CAZZOTTI E ACQUA DI ROSE – Dunque, cerchiamo di capire il criterio. Qui si parla di una strattonata, una manata in faccia, tre pugni, un calcio, più un altro colpo non meglio specificato. Totale: 7 colpi proibiti, di cui almeno 5 proibitissimi. Se tutto ciò viene sanzionato con 7 mesi di squalifica, allora i casi sono due: o vale la regola “un colpo, un mese”, oppure le legnate vengono per così dire cumulate e considerate come se fossero una soltanto. Ad ogni modo, una cosa pare sicura: dalle nostre parti l’assenza di conseguenze “apprezzabili” (come, ad esempio, un labbro spaccato o un dente rotto) è troppo più importante del gesto in sé, e la condotta complessiva del reo – al di là dei colpi andati a segno – viene “scontata” all’origine.

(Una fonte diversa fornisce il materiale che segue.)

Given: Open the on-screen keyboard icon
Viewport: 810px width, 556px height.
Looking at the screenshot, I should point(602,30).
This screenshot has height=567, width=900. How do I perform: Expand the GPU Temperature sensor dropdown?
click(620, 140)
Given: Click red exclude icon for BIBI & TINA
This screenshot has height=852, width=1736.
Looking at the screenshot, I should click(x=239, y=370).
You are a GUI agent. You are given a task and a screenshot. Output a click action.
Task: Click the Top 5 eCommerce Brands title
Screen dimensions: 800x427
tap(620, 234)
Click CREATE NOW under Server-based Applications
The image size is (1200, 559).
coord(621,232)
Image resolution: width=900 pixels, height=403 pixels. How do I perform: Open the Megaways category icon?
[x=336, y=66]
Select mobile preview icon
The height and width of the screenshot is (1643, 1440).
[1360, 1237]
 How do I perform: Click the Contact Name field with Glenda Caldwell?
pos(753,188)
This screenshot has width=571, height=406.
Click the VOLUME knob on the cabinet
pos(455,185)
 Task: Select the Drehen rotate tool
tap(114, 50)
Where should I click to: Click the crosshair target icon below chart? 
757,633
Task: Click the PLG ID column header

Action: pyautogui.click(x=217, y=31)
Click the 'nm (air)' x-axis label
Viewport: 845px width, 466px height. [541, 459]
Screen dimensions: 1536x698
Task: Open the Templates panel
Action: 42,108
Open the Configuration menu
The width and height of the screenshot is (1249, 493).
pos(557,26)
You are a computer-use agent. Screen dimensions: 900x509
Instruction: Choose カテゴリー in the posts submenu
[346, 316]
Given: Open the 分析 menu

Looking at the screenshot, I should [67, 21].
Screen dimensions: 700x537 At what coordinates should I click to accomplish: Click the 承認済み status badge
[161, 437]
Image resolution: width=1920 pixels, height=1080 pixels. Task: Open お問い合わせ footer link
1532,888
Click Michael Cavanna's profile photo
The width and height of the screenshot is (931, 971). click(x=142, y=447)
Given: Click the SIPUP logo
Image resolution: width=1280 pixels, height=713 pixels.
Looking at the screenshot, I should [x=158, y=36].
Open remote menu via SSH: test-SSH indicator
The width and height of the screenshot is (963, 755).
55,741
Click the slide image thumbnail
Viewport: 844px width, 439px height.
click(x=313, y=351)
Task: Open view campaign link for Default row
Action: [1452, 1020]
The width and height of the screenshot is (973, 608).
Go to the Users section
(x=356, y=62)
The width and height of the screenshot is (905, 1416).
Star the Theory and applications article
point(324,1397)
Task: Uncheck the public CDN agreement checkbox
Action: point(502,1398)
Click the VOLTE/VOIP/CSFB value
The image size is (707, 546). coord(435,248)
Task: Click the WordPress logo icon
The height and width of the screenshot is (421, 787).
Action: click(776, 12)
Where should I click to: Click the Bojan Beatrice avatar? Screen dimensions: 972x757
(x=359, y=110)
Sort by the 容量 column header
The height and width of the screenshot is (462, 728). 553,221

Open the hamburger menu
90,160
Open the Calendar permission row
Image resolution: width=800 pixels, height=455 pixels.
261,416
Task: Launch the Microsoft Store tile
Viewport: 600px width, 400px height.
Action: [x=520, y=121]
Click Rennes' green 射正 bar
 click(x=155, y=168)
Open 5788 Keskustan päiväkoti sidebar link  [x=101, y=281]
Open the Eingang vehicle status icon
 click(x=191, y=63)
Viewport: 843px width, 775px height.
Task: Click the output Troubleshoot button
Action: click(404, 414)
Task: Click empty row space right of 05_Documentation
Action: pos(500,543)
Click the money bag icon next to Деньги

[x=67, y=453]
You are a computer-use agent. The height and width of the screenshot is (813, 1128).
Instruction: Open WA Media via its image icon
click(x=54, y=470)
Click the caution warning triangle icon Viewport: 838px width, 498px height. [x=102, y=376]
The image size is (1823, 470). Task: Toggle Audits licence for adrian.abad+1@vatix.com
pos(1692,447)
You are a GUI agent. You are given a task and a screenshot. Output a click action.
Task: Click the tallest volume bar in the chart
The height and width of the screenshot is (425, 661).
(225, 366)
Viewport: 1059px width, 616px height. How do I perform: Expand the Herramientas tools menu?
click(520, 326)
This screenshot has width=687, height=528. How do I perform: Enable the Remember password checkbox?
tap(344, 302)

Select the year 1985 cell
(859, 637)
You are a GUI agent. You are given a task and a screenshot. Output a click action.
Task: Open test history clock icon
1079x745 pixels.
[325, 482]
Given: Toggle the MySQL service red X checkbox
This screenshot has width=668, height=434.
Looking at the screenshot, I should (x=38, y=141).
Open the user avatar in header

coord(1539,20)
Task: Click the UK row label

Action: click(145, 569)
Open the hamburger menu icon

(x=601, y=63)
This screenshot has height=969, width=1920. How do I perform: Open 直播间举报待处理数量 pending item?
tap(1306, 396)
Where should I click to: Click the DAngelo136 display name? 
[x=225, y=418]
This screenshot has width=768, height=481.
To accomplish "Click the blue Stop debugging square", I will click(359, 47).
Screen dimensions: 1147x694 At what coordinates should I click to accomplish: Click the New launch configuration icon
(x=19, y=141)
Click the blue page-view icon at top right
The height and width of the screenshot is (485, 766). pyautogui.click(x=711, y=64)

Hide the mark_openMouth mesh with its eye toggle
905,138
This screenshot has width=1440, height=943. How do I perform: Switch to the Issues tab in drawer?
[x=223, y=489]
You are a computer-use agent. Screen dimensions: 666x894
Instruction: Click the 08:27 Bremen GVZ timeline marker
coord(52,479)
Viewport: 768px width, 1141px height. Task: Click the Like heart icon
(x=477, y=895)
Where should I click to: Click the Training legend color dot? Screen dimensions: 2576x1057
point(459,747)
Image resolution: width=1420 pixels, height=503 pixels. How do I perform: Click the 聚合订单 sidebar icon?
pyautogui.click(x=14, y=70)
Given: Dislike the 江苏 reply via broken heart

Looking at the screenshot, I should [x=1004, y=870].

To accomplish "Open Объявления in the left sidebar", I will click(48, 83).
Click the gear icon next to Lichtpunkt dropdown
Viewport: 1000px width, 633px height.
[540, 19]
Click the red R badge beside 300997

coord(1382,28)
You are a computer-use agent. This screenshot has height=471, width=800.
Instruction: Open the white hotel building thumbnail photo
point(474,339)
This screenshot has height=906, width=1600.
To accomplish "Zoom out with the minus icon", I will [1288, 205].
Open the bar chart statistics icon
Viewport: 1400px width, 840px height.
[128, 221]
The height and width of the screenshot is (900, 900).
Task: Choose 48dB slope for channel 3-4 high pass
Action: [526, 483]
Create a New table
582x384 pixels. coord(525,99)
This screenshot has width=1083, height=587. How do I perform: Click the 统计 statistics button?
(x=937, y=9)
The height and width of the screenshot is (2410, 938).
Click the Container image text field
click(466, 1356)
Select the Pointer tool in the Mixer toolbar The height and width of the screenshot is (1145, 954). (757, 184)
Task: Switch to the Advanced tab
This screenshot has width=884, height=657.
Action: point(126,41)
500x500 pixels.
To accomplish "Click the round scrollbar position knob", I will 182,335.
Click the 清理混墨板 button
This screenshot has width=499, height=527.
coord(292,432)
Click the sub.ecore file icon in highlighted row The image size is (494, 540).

UN PESO, UNA MISURA – C’è da dire, se non altro, che se al Lecce è andata bene (oltre ai 7 mesi per Lerda, due giornate a Diniz – testata a un avversario – una ciascuno per Bogliacino e Tufani e 2 mila euro di multa), anzi benissimo, al Frosinone non è andata peggio. A soli 15 mila euro, infatti, ammonta la multa che la società ciociara dovrà pagare “perché propri sostenitori introducevano e accendevano nei settori da loro occupati, numerosi fumogeni uno dei quali veniva lanciato sul terreno di gioco, nonché facevano esplodere sette petardi e lanciavano sul terreno di gioco alcune bottigliette di plastica semipiene, il tutto senza conseguenze; un numeroso gruppo di sostenitori al 14′ minuto del secondo tempo supplementare scavalcata la rete di recinzione entrava sul terreno di gioco costringendo l’arbitro a sospendere la gara per circa sei minuti per il loro allontanamento; al termine della gara un gruppo di tifosi ancora più numerosi scavalcava nuovamente la recinzione e si posizionava sotto la curva destinata ai tifosi ospiti assumendo verso gli stessi atteggiamento palesemente provocatorio; per indebita presenza sul terreno di gioco al termine della gara di persone non identificate ma riconducibili alla società una delle quali assumeva atteggiamento gravemente provocatorio verso tesserati della squadra avversaria”.

CHI RIESCE E CHI NO – Lo scorso mese di marzo, l’allenatore del Newcastle Alan Pardew fu squalificato per 7 giornate (di cui 3 con l’obbligo di stare alla larga dallo stadio) e a 60 mila sterline di multa (oltre alle 100 mila già pretese e incassate dal suo club) per aver letteralmente sfiorato con la sua fronte lo zigomo di un giocatore dell’Hull durante un vis-à-vis troppo ravvicinato a bordo campo. Notate delle differenze fra il caso di Lerda e quello del suo collega di Premier League? Detto per inciso, né Pardew né tantomeno il Newcastle si opposero alla decisione del giudice. E poi chiediamoci perché andiamo in malora.